#### [Task brief]
Return all of the material exactly; no line may be dropped.

#### [Data provided]
╭──

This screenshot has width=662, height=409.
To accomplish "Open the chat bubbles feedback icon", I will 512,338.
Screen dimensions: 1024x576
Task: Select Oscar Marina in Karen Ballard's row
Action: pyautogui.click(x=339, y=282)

╰──

#### [Solved exercise]
This screenshot has width=662, height=409.
To accomplish "Open the chat bubbles feedback icon", I will 512,338.
Screen dimensions: 1024x576
Task: Select Oscar Marina in Karen Ballard's row
Action: pyautogui.click(x=339, y=282)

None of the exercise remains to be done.